Extrait fourni:
Mais de quand date cet usage ?
Les historiens du costume ne sont pas d'accord là-dessus. En général, ils croient que antiquité n'a pas connu la chemise.
Les Grecs et les Romains portaient cependant une tunique qui jouait le rôle de notre chemise. Elle était de coton ou de soie le suivant la qualité et l'état de fortune de son propriétaire.
Aux temps mérovingiens et carolingiens, hommes et femmes portaient également une tunique de dessous, qui s'appelait chainse. Vers le Xe siècle, le chainse se transforma en chemise et devînt le vêtement fondamental en toile de fil que toute personne aisée voulut porter sur la peau.
Pendant trois siècles, pourtant, la chemise demeura un luxe. Seuls, les seigneurs, les hauts bourgeois la portaient.
Au XIVe siècle enfin, elle commença à se démocratiser. « L'originalité du XIVe siècle en fait de vêtement dit Siméon Luce dans son Histoire de Duguesclin, est d'avoir été le siècle du linge ; et l'usage universel de la chemise est, à bien prendre, l'événement le plus considérable de ce temps. »
Le peuple des campagnes, les petits bourgeois portaient la chemise toute simple en grosse toile bise, mais, dès la fin du XIIIe siècle, la mode, dans les villes, imposa la chemise en tissu léger, ornée de riches broderies.
Or, les autorités administratives étaient sévères contre ces excès somptuaires. Elles voulaient bien de la chemise hygiénique, mais non de la chemise objet de luxe. En 1298, le Consulat de Narbone fit une loi contre les trop belles chemises. Les mariées seules furent autorisées à avoir une chemise brodée pour leur noce, et à la porter pendant leur première année de ménage, mais pas un jour de plus.
Les prédicateurs eux-mêmes s'en mêlèrent. Maître Jacques de Vitry, un grand clerc qui devint cardinal et qui fut renommé comme le premier prédicateur de son temps, condamnait, avec toute l'énergie de son éloquence, la mode des chemises trop joliment ornées. Il menaçait de toutes les tortures de l'enfer les femmes qui en portaient.
Mais les femmes en portaient tout de même : tant il est vrai que la coquetterie féminine fut de tout temps plus forte que la menace des pires châtiments en ce monde et dans l'autre.
D'ailleurs, les femmes, même les plus élégantes et les plus riches avaient alors moins de chemises fines que n'en possède la moindre petite bourgeoise d'aujourd'hui. Quand la reine Isabeau de Bavière vint en France, on cita comme un luxe inouï les trois douzaines de chemises de son trousseau. Quarante ans plus tard, la reine, femme de Charles VII, n'en avait que deux.

Objets enregistrés d'une collection
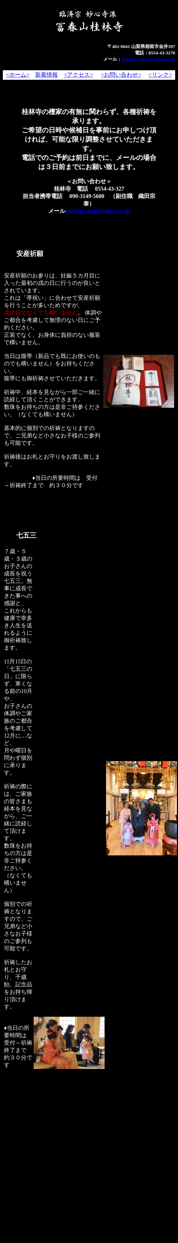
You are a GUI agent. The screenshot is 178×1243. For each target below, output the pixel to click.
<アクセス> (78, 75)
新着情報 (46, 75)
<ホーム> (17, 75)
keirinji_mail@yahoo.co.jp (148, 59)
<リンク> (160, 75)
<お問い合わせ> (121, 75)
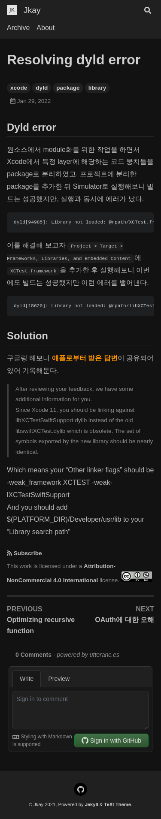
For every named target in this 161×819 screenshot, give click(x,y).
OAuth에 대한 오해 (124, 619)
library (97, 88)
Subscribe (28, 553)
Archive (18, 27)
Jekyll (91, 804)
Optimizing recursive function (41, 625)
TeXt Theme (117, 804)
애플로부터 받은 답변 (85, 358)
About (45, 27)
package (67, 88)
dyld (42, 88)
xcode (18, 88)
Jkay (32, 10)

Tâches à réaliser:
A – Recopiez mot pour mot le passage de l'extrait sur l'histoire de la chemise, en commençant à « Au XIVe siècle » et en terminant à « de riches broderies. ».
B – D'après l'extrait sur l'histoire de la chemise, combien de chemises le trousseau d'Isabeau de Bavière comptait-il à son arrivée en France ?
C – Poursuivez l'extrait sur l'histoire de la chemise à partir de sa dernière phrase.

Réponses par tâche:
A –
Au XIVe siècle enfin, elle commença à se démocratiser. « L'originalité du XIVe siècle en fait de vêtement dit Siméon Luce dans son Histoire de Duguesclin, est d'avoir été le siècle du linge ; et l'usage universel de la chemise est, à bien prendre, l'événement le plus considérable de ce temps. »
Le peuple des campagnes, les petits bourgeois portaient la chemise toute simple en grosse toile bise, mais, dès la fin du XIIIe siècle, la mode, dans les villes, imposa la chemise en tissu léger, ornée de riches broderies.

B – Il en comptait trois douzaines.

C –
A près de deux siècles de là, nous voyons un roi de France qui n'en possède que douze.
Lestoille raconte dans son Journal que Henri IV, un jour demanda à son valet de chambre :
- Combien ai-je de chemises ?
- Une douzaine, Sire, répondit le valet ; encore y en a-t-il pas mal de déchirées.
- Et de mouchoirs, reprit le roi, est-ce huit que j'ai ?
- Il n'y en a pour cette heure que cinq.
Allez donc nier les progrès du bien-être. En 1594, le roi de France n'avait que cinq mouchoirs. Le moindre citoyen a pour le moins, aujourd'hui, la demi-douzaine.
Il faut croire au surplus, que même au XVIIe siècle le souci d'avoir du linge toujours propre était assez rare, même chez les élégantes du temps, car Scarron leur reproche

Que sur elles blanche chemise
N'est point que de mois en mois mise,
Et qu'elles prennent seulement
Le linge blanc pour l'ornement.

Il n'en va pas mieux d'ailleurs chez les élégants, car, dans une pièce intitulée Arlequin défenseur du beau sexe, et jouée au Théâtre Italien en 1694, l'auteur observe que « les hommes de qualité laissent la propreté à leurs valets de chambre ; pour eux, avec un gros surtout, ils portent de jour leur linge de nuit ».
Près de cent ans plus tard, Jean-Baptiste de La Salle, dans sa Civilité chrétienne, conseille encore à ses lecteurs d'avoir du linge décent :
« On ne doit pas, dit-il, avoir du linge moins propre et net que les habits. Il faut en changer souvent, et au moins tous les huit jours... »
Ce n'était pas trop exiger. Mais combien de gens, même aisés, eûssent pu, non pas seulement à l'époque où écrivait J.-B. de La Salle, mais même beaucoup plus près de nous, faire leur profit de ce conseil.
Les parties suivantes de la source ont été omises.